* _Task prompt_: Word for word, please restate each record and pass over the pictures.

Segment Start: Data for processing

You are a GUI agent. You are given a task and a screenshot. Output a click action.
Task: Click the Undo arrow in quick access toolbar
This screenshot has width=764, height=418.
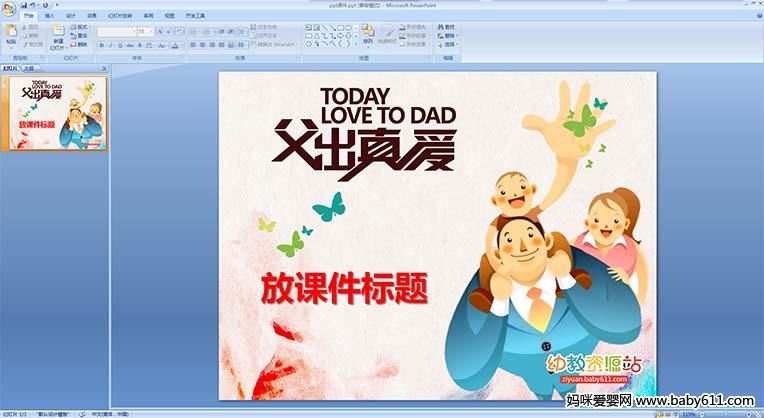(x=33, y=5)
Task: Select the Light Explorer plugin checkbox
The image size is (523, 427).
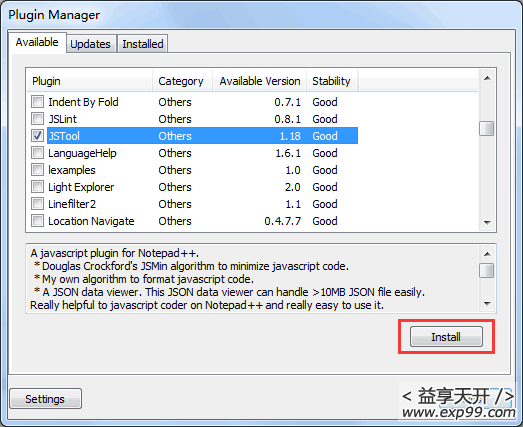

Segment End: Data for processing

* _Your response_:
You are a GUI agent. You are given a task and a screenshot. Output a click action.
Task: Click the Undo arrow in quick access toolbar
This screenshot has width=764, height=418.
(x=33, y=5)
Task: Select the Light Explorer plugin checkbox
The image size is (523, 427).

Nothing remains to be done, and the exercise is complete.